The tone of the leaflets—and at times of the bubble-printed dialogue within the frames—is impassioned and even strident. The authors were seeking not only to convince the German public that the regime was immoral and the war hopeless, but also that their readers must now do something. They sought the fall of the regime and the freeing of those still alive in the concentration camps—but as Germans horrified by what was happening to their country, they also sought to save Germany’s soul.
Although the White Rose leaders were university students, the times they lived in accommodated no ivory towers. For example, a hiatus in the publishing of the leaflets occurred while Hans Scholl and Alexander Schmorell left the university in the summer of 1942 to do tours of duty as soldiers at the Eastern Front. Sophie Scholl is also depicted in Freheit! as working for a time in a munitions factory in her hometown of Ulm, where she deliberately attempts to slow production.
Although the book focuses on the founders of the White Rose, eventually hundreds played a role in supporting them by helping in the production and dissemination of the leaflets to various parts of the country. Many of these collaborators were also captured and put on trial; some were sentenced to prison, and a few put to death.
The graphic novel format does not permit a proliferation of details; however, its strength is in its dramatic quality. Characters share information with each other (and with us) in the course of brief conversations, and scenes change swiftly from the university, to a theater showing Nazi propaganda, to the Russian front, to a meeting of the Gestapo, to the eventual capture of the White Rose leaders and their interrogation, trial, and execution by guillotine. The pacing and swift changes of scene propel the reader along like a well-paced suspense film. Although readers interested in more detailed biographies of the main characters will need to consult more traditional narrative genres, Freiheit! realistically conveys a sense of the comradery, urgent idealism, and tension of the protagonists through its monochromatic coloring and the many scenes—one of them introducing us to the one married conspirator’s pregnant wife and young child—that take place at night. The moody artwork exerts something of the effect of film noir, but unlike most of that genre, the categories of good and evil in this book remain crystal clear.

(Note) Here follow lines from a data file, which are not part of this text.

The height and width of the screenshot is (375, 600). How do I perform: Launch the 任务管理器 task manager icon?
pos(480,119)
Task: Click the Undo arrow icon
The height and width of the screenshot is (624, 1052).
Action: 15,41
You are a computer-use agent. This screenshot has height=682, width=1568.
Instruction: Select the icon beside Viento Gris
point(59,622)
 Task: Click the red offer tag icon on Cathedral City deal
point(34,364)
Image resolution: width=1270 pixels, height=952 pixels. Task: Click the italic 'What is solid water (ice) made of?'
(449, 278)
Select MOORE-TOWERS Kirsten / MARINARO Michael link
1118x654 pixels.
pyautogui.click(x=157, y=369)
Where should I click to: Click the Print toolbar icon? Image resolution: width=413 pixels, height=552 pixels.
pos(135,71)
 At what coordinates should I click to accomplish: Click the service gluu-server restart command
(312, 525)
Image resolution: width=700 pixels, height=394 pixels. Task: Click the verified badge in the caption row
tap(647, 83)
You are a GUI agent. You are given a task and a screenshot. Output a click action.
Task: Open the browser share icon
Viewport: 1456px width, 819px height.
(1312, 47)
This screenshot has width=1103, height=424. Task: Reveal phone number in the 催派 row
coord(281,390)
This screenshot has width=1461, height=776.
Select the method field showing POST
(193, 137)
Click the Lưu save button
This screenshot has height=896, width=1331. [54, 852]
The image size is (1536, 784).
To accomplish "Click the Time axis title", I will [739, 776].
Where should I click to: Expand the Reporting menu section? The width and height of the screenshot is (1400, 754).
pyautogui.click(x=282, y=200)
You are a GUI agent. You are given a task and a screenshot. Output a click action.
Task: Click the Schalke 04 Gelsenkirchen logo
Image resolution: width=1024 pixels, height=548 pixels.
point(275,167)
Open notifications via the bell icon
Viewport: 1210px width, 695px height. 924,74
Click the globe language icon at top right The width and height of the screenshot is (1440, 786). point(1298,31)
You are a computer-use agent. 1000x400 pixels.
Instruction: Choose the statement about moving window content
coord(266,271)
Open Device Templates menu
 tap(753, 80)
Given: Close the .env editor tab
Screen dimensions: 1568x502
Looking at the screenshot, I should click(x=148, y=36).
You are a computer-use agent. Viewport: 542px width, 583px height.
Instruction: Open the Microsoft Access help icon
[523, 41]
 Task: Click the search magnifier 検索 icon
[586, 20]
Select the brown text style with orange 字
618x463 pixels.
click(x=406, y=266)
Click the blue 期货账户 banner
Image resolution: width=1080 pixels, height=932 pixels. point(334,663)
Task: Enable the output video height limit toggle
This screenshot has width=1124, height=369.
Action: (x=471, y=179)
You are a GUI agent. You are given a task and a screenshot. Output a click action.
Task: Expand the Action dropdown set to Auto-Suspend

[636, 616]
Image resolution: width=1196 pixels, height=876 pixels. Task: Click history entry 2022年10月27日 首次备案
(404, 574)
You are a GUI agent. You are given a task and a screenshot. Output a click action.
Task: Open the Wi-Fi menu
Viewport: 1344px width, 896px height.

Plough Publishing House, the publishing arm of the (Christian) Bruderhof Communities, has previously issued other stories of conscience set in a variety of places and times, including Nelson Mandela’s South Africa. This time and place, however, likely hold special meaning for the Bruderhof, since they began in 1920s Germany, and, early targeted by the Nazis for their pacifism, relocated immediately after Hitler came to power. Freiheit!: The White Rose Graphic Novel is a high-quality effort to call a current generation of young Christians to resist, peacefully but eloquently, imaginatively, and resolutely, the regnant evils of their own time.
—Ellen Wilson Fielding, a longtime senior editor of the Human Life Review, is the author of An Even Dozen (Human Life Press). The mother of four children, she lives in Maryland.